_Exercise prompt:_
Exactly the lines from the beginning of the material to the line with "Given: Click the eraser" are to be repeated, both ends included.

_Records for processing:_
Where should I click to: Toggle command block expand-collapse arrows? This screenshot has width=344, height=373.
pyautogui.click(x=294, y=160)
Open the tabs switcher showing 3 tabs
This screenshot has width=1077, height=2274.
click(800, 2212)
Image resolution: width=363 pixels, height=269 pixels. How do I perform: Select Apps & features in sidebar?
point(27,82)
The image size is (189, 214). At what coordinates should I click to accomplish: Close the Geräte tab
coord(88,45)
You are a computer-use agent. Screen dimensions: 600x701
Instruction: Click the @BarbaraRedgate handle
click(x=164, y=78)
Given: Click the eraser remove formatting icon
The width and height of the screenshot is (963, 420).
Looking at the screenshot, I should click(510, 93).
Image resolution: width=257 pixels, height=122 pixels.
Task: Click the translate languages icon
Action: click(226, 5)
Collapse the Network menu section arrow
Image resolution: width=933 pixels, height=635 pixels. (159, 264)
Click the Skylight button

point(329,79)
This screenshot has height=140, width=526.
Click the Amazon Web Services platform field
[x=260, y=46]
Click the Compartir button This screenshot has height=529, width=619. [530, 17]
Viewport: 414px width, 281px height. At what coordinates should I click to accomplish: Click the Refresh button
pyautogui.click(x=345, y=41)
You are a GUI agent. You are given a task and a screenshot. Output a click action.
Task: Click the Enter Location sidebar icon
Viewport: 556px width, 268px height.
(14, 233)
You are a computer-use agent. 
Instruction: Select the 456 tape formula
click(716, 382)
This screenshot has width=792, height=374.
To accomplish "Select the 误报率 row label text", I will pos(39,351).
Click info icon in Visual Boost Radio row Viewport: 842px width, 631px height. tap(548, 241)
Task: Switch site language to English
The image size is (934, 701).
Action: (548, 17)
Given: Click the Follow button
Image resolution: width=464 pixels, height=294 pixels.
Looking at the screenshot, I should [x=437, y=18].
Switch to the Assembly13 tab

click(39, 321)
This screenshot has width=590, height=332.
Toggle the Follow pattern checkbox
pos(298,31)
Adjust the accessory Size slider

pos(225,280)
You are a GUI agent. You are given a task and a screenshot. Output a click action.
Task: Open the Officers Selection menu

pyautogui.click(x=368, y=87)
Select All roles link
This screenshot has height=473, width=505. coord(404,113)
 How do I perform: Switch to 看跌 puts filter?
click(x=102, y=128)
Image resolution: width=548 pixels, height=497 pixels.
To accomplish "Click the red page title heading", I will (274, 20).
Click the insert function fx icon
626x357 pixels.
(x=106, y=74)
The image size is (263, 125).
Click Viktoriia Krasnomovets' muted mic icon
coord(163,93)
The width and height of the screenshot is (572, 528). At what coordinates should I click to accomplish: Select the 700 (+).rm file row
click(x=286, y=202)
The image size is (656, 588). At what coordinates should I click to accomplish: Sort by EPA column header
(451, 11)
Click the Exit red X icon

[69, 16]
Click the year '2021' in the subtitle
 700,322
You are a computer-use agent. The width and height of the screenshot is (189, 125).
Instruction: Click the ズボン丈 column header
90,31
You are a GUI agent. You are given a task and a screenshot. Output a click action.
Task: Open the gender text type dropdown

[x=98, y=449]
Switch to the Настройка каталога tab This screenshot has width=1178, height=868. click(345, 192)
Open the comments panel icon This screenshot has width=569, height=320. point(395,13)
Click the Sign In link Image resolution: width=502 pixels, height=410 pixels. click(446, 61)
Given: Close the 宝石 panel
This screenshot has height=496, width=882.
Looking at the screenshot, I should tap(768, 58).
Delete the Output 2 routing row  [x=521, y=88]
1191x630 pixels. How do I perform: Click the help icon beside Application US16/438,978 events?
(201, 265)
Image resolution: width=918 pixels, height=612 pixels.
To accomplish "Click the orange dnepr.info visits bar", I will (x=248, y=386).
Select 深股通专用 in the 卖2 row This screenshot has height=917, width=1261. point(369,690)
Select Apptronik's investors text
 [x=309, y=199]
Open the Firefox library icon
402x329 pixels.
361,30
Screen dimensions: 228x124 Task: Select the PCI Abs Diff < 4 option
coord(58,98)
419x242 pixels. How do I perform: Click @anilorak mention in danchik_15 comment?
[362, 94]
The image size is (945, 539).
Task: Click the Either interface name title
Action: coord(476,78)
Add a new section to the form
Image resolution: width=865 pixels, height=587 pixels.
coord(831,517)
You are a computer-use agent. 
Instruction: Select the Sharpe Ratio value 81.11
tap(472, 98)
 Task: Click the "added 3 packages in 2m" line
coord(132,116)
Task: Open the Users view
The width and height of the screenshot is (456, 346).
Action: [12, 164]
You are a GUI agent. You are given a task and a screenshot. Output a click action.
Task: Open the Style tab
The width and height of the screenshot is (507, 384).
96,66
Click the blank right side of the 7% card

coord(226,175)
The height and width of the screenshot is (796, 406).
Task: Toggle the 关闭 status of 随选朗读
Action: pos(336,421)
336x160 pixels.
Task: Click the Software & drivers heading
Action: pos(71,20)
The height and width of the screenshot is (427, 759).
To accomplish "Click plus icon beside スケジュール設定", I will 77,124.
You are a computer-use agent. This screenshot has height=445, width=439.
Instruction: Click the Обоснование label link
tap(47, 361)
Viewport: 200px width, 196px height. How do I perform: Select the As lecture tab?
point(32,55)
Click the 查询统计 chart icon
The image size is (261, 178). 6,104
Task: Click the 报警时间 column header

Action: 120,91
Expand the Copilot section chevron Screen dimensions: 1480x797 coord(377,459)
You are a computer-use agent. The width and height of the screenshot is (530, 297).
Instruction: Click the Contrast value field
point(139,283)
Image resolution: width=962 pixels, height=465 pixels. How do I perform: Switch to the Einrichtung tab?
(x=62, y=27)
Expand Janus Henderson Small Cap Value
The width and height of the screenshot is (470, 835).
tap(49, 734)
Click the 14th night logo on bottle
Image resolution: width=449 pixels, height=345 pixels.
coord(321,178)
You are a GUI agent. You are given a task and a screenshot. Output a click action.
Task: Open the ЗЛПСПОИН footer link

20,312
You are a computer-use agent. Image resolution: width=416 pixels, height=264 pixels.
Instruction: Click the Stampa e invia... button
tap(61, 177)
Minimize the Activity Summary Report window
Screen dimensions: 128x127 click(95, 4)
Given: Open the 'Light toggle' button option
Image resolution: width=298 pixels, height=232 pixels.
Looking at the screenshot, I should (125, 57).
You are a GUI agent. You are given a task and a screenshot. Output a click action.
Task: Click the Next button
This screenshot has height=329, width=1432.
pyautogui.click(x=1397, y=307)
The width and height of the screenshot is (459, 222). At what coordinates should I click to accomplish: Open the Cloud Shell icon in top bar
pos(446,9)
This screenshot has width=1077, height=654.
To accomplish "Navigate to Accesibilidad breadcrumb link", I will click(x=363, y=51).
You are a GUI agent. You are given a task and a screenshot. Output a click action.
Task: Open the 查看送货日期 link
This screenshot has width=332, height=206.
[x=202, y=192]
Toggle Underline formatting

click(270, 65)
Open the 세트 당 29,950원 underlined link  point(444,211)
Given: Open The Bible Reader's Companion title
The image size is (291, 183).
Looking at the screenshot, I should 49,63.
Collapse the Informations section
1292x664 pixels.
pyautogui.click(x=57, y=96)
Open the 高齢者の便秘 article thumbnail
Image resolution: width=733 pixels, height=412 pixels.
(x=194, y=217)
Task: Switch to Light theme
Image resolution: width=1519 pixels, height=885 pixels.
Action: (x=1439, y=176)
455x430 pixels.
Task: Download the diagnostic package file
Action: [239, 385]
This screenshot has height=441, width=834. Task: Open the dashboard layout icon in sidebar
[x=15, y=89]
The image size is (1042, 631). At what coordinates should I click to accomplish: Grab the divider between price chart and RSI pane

_Written answer:_
Where should I click to: Toggle command block expand-collapse arrows? This screenshot has width=344, height=373.
pyautogui.click(x=294, y=160)
Open the tabs switcher showing 3 tabs
This screenshot has width=1077, height=2274.
click(800, 2212)
Image resolution: width=363 pixels, height=269 pixels. How do I perform: Select Apps & features in sidebar?
point(27,82)
The image size is (189, 214). At what coordinates should I click to accomplish: Close the Geräte tab
coord(88,45)
You are a computer-use agent. Screen dimensions: 600x701
Instruction: Click the @BarbaraRedgate handle
click(x=164, y=78)
Given: Click the eraser remove formatting icon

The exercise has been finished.